The narrator in the story says that “there was no point in discussing what had already happened” (Ganeshanandan, 1). The cruelty inflicted by the Sri Lankan soldiers, particularly on women, has caused lasting wounds, both physical and mental, for which there is no cure available, feels the narrator. This paper is an analysis of the story to trace the conflicting motives in the characters.
The story opens with an atmosphere of indifference and strangeness. Everything seems to be mechanical, sans human emotions. The narrator is coming back from Jaffna to Colombo and her fellow passenger is a girl of her age known to her: “We had known each other since we were very young” (Ganeshanandan, 1), and yet they do not speak anything.
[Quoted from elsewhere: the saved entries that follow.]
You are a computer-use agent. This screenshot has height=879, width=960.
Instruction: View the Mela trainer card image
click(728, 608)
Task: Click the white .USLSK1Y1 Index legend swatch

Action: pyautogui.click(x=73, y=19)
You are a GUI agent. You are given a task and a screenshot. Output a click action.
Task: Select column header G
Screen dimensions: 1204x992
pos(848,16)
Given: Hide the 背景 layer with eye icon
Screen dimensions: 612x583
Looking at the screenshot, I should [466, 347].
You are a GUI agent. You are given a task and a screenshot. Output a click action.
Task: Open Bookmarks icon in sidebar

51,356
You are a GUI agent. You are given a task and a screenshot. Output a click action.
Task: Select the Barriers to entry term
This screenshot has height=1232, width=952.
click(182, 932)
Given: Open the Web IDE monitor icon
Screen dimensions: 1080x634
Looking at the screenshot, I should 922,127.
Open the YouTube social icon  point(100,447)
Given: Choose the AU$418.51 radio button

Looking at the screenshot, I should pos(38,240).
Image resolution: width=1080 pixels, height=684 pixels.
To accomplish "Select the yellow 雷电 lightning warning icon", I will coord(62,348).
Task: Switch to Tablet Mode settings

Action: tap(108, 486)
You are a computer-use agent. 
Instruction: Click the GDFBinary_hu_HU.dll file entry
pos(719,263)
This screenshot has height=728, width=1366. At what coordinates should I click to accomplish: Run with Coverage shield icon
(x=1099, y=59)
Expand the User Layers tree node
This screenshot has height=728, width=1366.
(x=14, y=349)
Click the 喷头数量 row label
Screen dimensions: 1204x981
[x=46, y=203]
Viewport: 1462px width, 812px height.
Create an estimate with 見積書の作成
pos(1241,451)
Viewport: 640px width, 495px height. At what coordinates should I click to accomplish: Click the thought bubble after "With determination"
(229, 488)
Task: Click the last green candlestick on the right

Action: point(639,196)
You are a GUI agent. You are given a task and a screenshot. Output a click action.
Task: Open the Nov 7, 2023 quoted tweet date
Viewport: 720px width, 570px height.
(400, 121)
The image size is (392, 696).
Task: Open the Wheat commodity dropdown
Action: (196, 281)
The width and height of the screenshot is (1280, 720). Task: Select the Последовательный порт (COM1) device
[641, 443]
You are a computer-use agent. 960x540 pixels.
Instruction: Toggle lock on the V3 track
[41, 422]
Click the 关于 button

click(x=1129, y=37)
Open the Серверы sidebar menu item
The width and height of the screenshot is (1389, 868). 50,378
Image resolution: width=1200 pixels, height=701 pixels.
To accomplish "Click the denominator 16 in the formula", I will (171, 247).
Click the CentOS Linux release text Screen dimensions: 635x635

The train jostles them, indicating that it is the external forces which direct their nearness and relationships, their life.
The narrator’s uncle comes to receive her, but even he is a stranger: “This man, my uncle, looked like my family, but he did not know me, he did not want to know me and the feeling of being surrounded by strangers made a pocket of pain inside my chest” (Ganehanandan, 1). The essence of the story is this pocket of pain created by the ethnic violence in every Tamil heart in Sri Lanka. As her uncle does not speak anything she looks outside but sees nothing.
Her heart is filled with the events of the past. She says, “My eyes were still full of Jaffna. I wanted my brothers – my brothers, who were gone. And I wanted my mother and my father” (Ganeshanandan, 1). The story now takes the readers through the experience of an innocent girl, whom the narrator once treated, to the aftermath of the horrible violence.
As the narrator listens to the radio, the announcer tells the story of a pregnant girl. This provokes the narrator to reveal the truth to the readers. She says, “I want you to understand: I was not born to fight for a political cause. I did not feel chosen. And this woman was not born this way. She was not chosen” (Ganeshanandan, 2). All the girls who join the Tiger Force do not do it willingly. It is the circumstances which led them to it.
There is no existential choice for a Tamil girl in Sri Lanka. The narrator says that like her “she was gangraped, and she watched the men who raped her kill her four brothers. I want you to understand” (Ganeshanandan, 2). No one seems to understand that the girls in that country have/had no choice.
The fate is decided by external factors. The narrator is pregnant, so is the case of many girls who were raped by the soldiers. She admits that the pregnant women were used to detonate the bombs because the officers may have sympathy towards them: “A transgression against a mother is a universal transgression” (Ganeshanandan, 3).
The narrator remembers an event of treating a raped and wounded girl. They both realize that pain has become part of their lives. The girl says that “I want to know what is happening and if the pain goes away then that might be worse”. “She was right. Pain informs”, admits the doctor (Ganeshanandan, 4).
Ganeshananthan’s skilful narration of the protagonist’s past is great and beautiful. Her characters are original and the social conditions rendered are real.
The way the conflicting motives of the protagonist are given is marvelous. The story keeps the readers anchored to the terrible events that took place in Sri Lanka. “Hippocrates” surely places her among the best Diaspora writers. It is a heart-rending story.
Reference
Ganeshanandan, V. V. “Hippocrates”. Web.